TESTO SCELTO »

Le sfide della vita e il futuro della comunità umana
Cari amici,
è una buona notizia il vederci radunati qui oggi, in molti, per riflettere e lavorare insieme sul destino del mondo; ringrazio vivamente gli organizzatori di questo incontro per il progetto e l’invito.
La possibilità di un mondo veramente umano, in un equilibrio carico di giustizia e di pace, sogno che oggi vogliamo, ancora una volta, riaffermare con grande forza, è possibile solo attraverso una riscoperta forte della vocazione comunitaria dell’essere umano.
Il crollo del noi
La società di questo inizio del XXI secolo è segnata da alcuni degli esiti deteriori del cammino che la cultura occidentale moderna ha svolto e, di fatto, imposto al mondo intero. Questi effetti si concentrano oggi nell’evidenza di una contraddizione che sviluppa una congiuntura critica per le nostre comuni aspirazioni umanistiche. Se da una parte, grazie anche al sostanziale apporto dell’esperienza cristiana, gli ultimi secoli hanno visto la crescita dell’attenzione nei confronti dell’individuo, della sua insostituibile e preziosa unicità e del desiderio di una vita bella, dall’altro assistiamo all’esplodere della deriva individualista che porta alla sua solitudine, alla chiusura in se stesso e al suo risentimento nei confronti della società organizzata. L’uomo contemporaneo, preso dal proprio destino personale in maniera ossessiva, rischia un così forte narcisismo da essere insensibile a chi lo circonda e da non avere più la forza interiore per la costruzione della comunità umana: la passione per la condizione e il “destino comune” degli esseri umani, che nutre l’aspirazione verso una “fraternità universale” diventa debole e incerta. È quello che io spesso chiamo “il crollo del noi”.
Gli uomini e le donne di oggi sono tutti più connessi, ma non per questo più fratelli e sorelle. La tecnologia e l’economia se per un verso hanno più unificato burocraticamente, dall’altro hanno disgregato affettivamente: la spinta all’efficienza funzionale mortifica la vita relazionale. Ci troviamo di fronte al progetto di una vera e propria “creazione” culturale e sociale dell’individuo preso da sé stesso e dal suo “potenziamento” come fine. Nella ricerca di autonomia, l’individuo contemporaneo rimuove, giorno dopo giorno, la memoria delle radici e dei legami che l’hanno generato e costruito come persona umana. Un amico, un noto sociologo italiano, Giuseppe De Rita, affermava qualche tempo fa che è sorta come una nuova religione, la “ego-latria”, un vero e proprio culto dell’ “io”, che ha spazzato via ogni altra prospettiva. Il logoramento del legame sociale, in tutti i suoi aspetti – famiglia, lavoro, cultura, politica – è uno degli effetti più critici della diffusione globale di questo individualismo senza mondo e senza storia. È il lato deteriore di quanto Baumann ha genialmente definito la “condizione liquida” dell’esistenza.

ATTIVITÀ DA SVOLGERE »
• 1. Aggiorna il passo del testo scelto compreso tra "La possibilità di" e "comunitaria dell’essere umano.", estremi inclusi, sostituendo "vocazione comunitaria" con "dimensione comunitaria".
• 2. Riscrivi in forma più breve il paragrafo del testo scelto che comincia con "Gli uomini e le donne di oggi", mantenendone i fatti principali.
• 3. Secondo il testo scelto, quale sociologo italiano ha parlato della "ego-latria"?

ESTRATTO DEI DATI »
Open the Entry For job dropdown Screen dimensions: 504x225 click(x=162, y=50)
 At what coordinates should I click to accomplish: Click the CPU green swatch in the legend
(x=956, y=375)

SOLUZIONI »
• 1.
La possibilità di un mondo veramente umano, in un equilibrio carico di giustizia e di pace, sogno che oggi vogliamo, ancora una volta, riaffermare con grande forza, è possibile solo attraverso una riscoperta forte della dimensione comunitaria dell’essere umano.

• 2. Oggi le persone sono più connesse, ma non più fraterne. Tecnologia ed economia hanno unificato sul piano burocratico e disgregato su quello affettivo, perché la spinta all'efficienza funzionale mortifica la vita relazionale. Si punta a creare un individuo centrato su sé stesso e sul proprio "potenziamento". Cercando autonomia, questo individuo rimuove la memoria delle radici e dei legami che lo hanno formato come persona. Il sociologo Giuseppe De Rita parla di una nuova religione, l'"ego-latria", cioè un culto dell'"io". Il logoramento del legame sociale in famiglia, lavoro, cultura e politica è uno degli effetti più critici di questo individualismo. È il lato deteriore della "condizione liquida" descritta da Baumann.

• 3. Giuseppe De Rita.